▸ What to produce:
Pictures appear among the records below and must be omitted. Repeat exactly the lines from the line with "You are a computer-use agent." to the line with "Task: Click the forward arrow button", both included.

▸ Provided data:
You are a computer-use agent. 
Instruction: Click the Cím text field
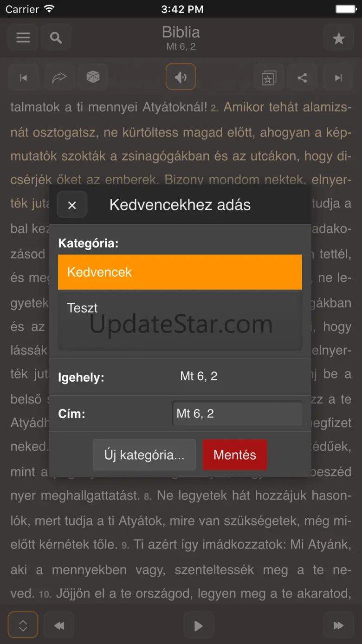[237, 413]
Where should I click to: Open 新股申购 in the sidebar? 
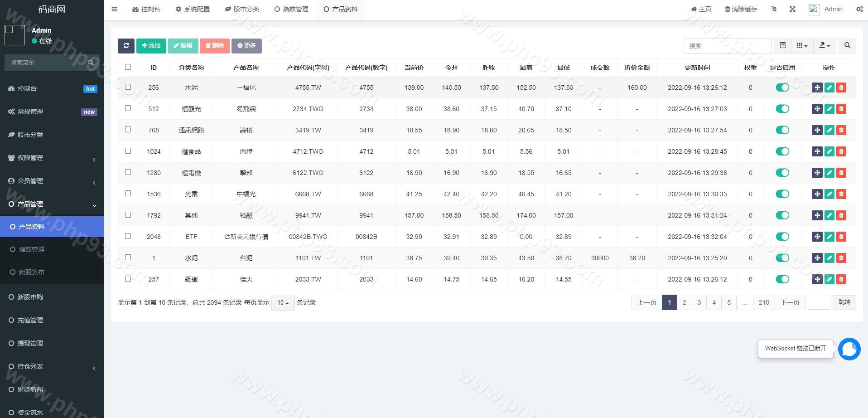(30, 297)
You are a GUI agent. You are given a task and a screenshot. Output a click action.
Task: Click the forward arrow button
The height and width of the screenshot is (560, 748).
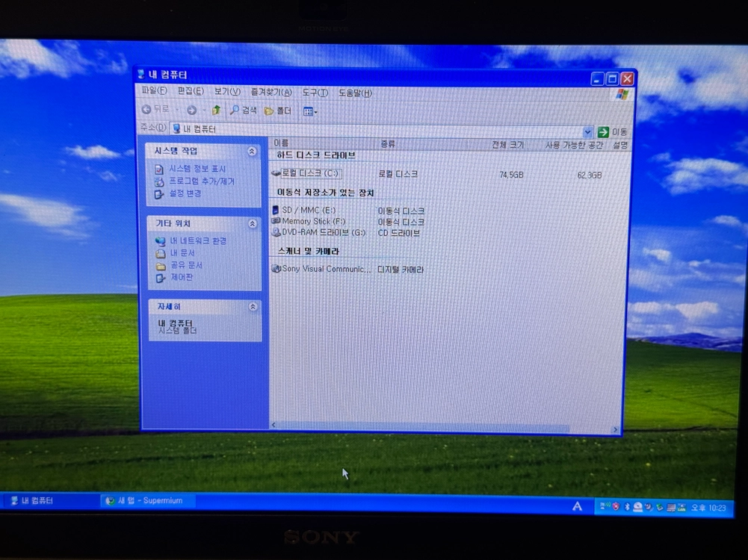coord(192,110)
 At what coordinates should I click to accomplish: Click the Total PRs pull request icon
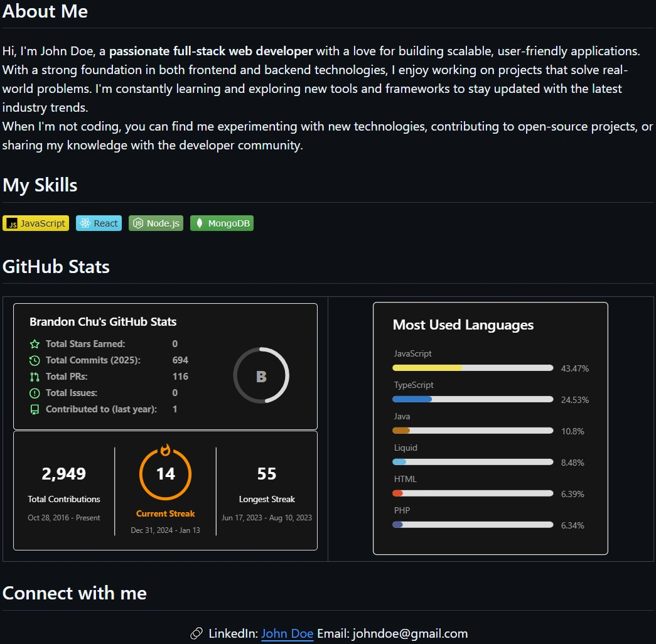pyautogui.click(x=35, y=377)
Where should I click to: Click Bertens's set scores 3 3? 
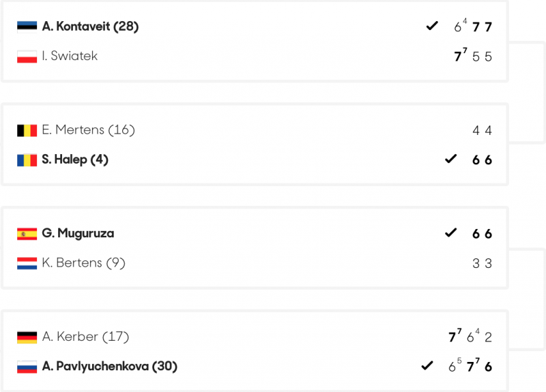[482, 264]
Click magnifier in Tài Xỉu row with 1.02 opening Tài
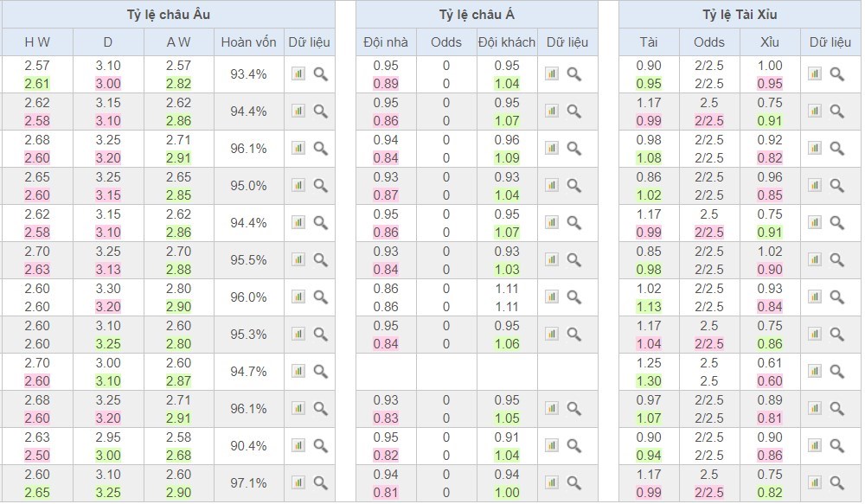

==

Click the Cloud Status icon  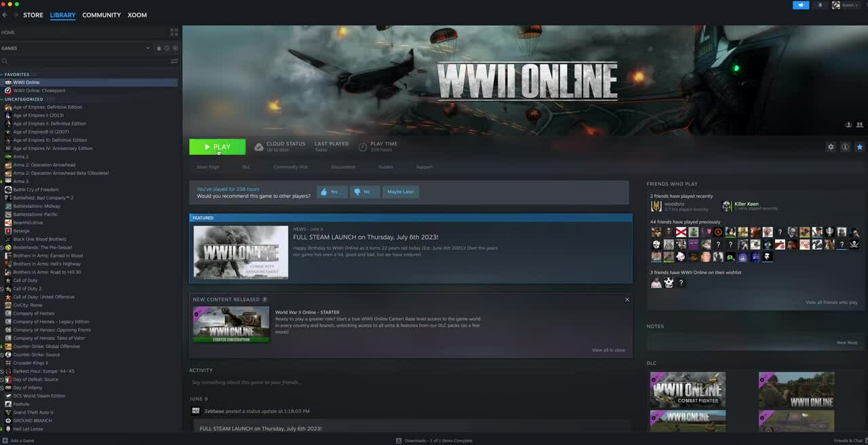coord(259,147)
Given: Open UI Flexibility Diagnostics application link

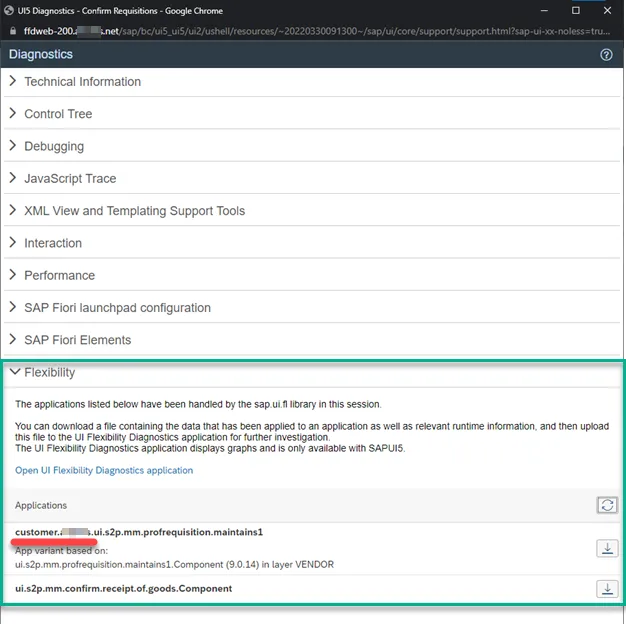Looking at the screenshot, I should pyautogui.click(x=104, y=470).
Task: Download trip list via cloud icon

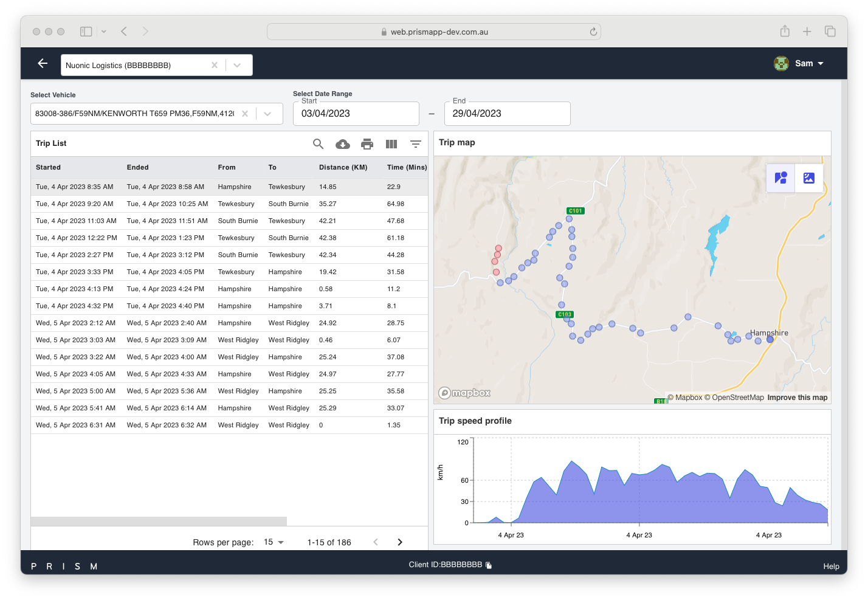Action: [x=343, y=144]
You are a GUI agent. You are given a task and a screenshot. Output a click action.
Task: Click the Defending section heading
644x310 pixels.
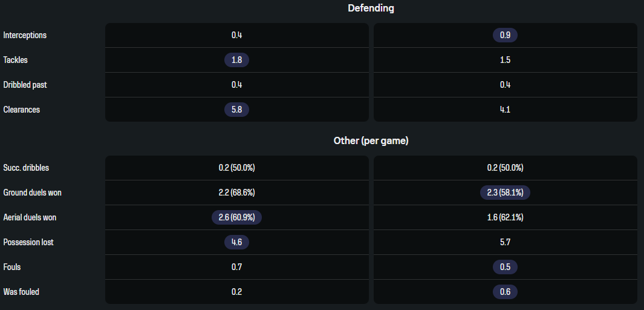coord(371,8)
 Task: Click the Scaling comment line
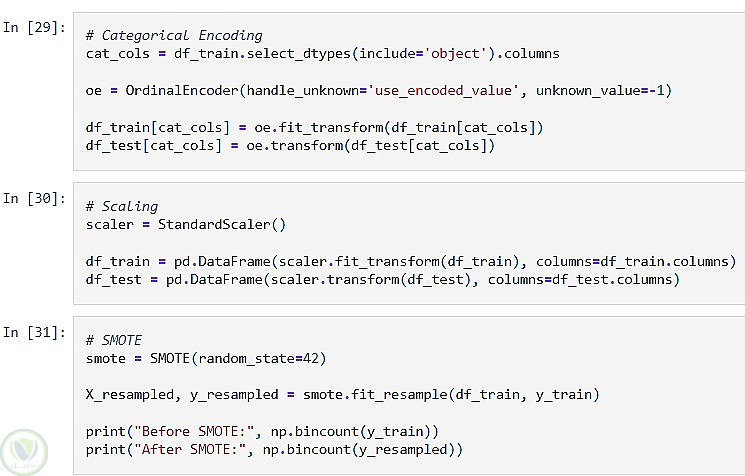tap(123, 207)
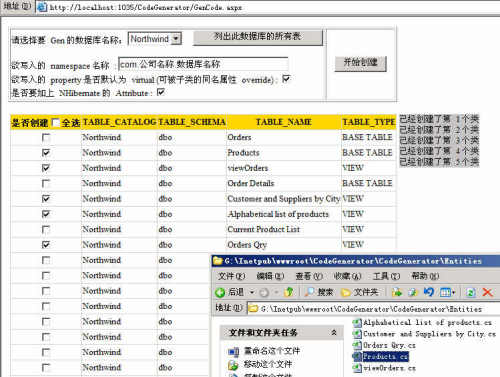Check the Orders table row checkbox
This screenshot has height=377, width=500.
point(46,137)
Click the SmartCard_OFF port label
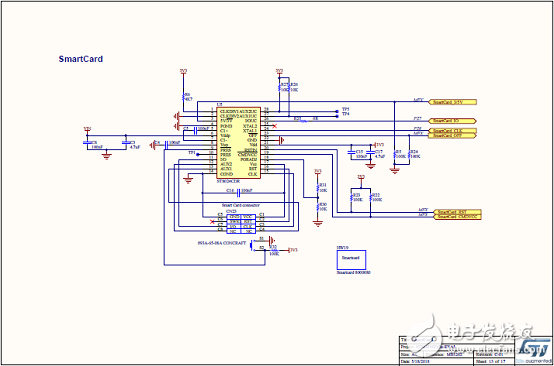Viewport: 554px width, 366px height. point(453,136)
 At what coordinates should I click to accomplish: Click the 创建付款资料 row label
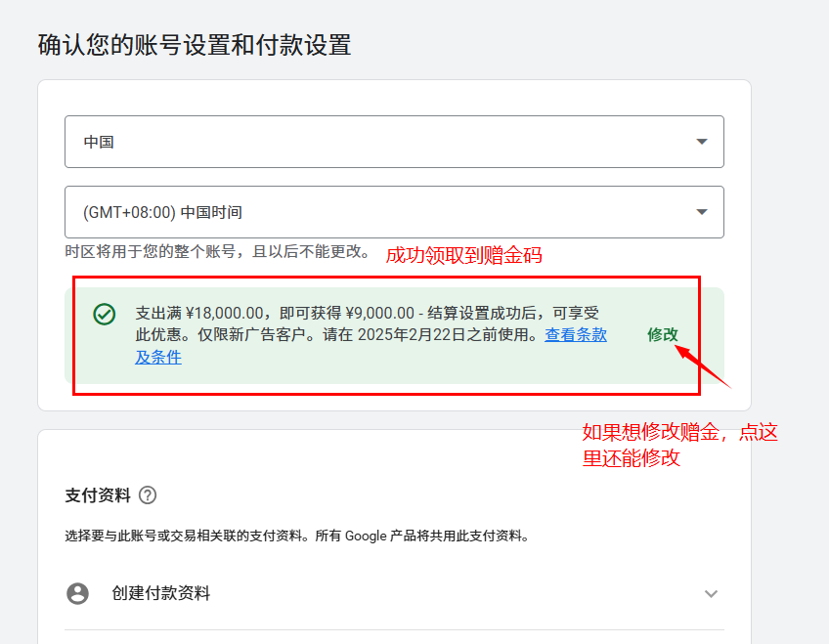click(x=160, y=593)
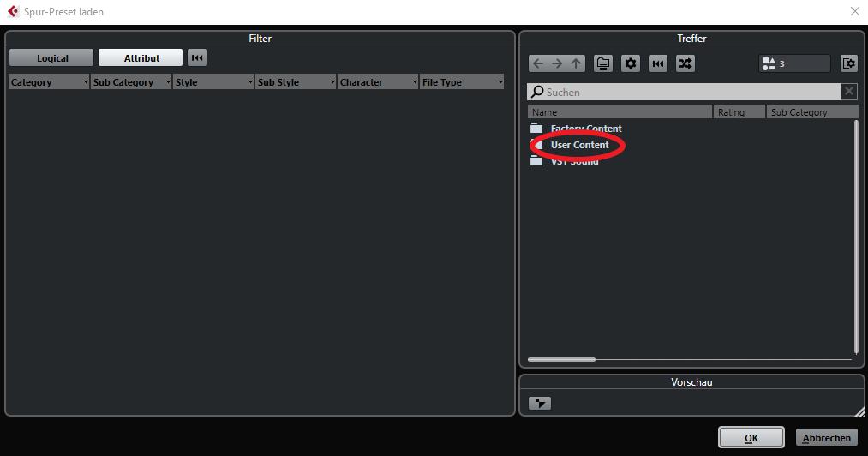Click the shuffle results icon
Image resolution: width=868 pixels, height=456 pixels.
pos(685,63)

==

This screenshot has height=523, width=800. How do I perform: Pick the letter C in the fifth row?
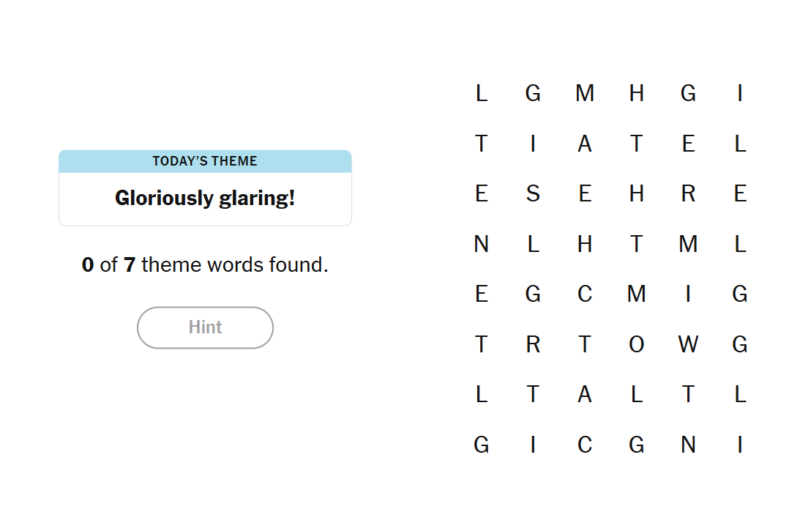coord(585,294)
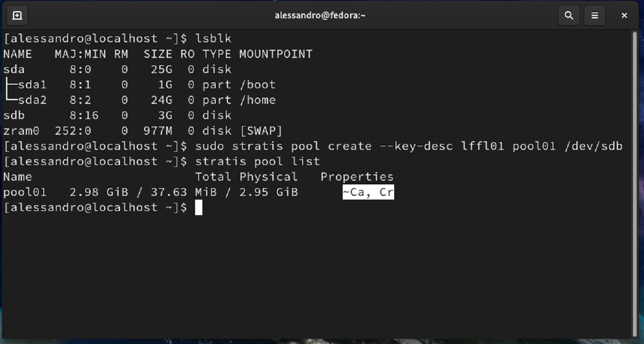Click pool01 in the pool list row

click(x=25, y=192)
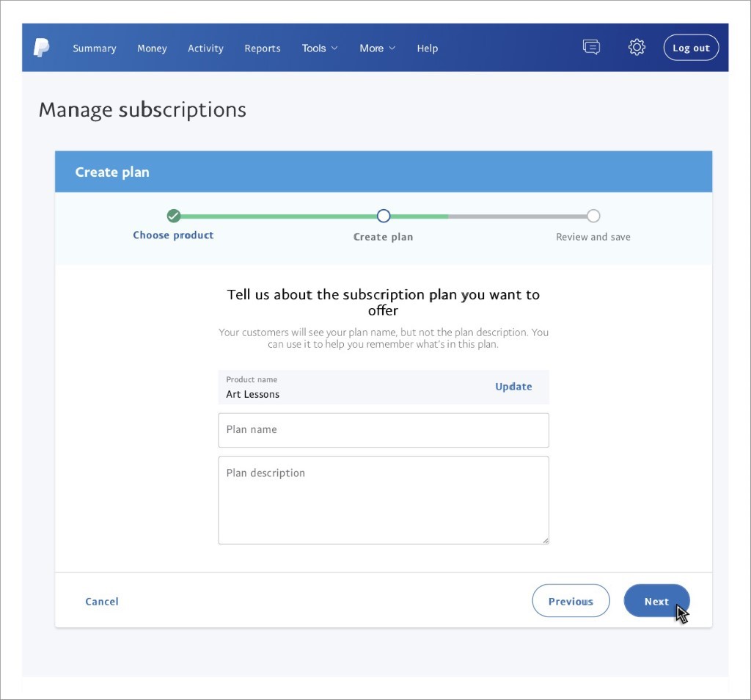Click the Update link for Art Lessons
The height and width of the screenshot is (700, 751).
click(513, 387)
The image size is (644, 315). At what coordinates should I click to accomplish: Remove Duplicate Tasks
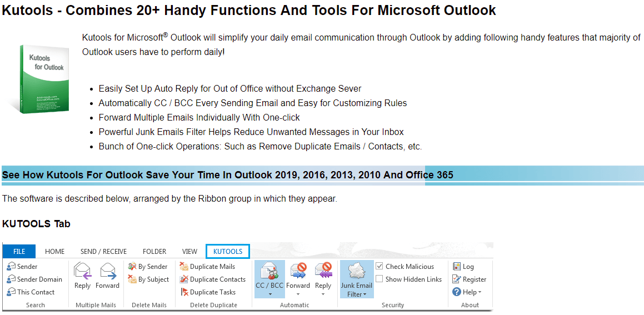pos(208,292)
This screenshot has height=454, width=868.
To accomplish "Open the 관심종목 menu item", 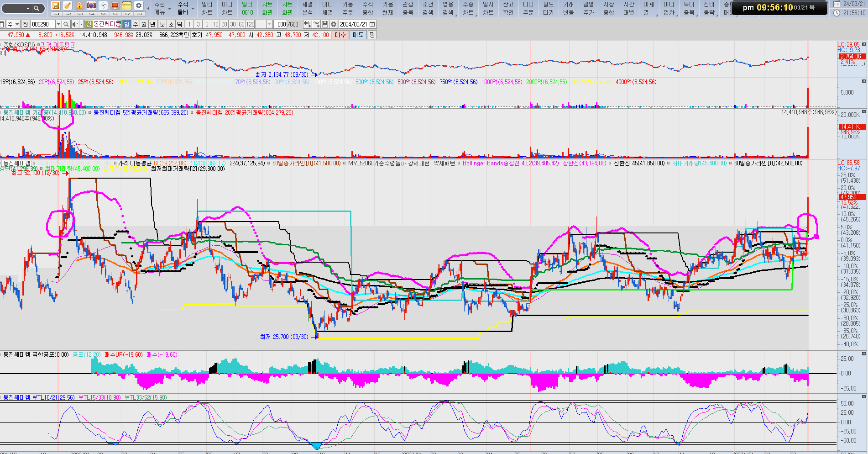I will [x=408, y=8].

▸ Answer area:
You are a computer-use agent. 
Instruction: Click the Cím text field
[237, 413]
Where should I click to: Open 新股申购 in the sidebar? 
(30, 297)
You are a GUI agent. You are given a task and a screenshot. Output a click action.
Task: Click the forward arrow button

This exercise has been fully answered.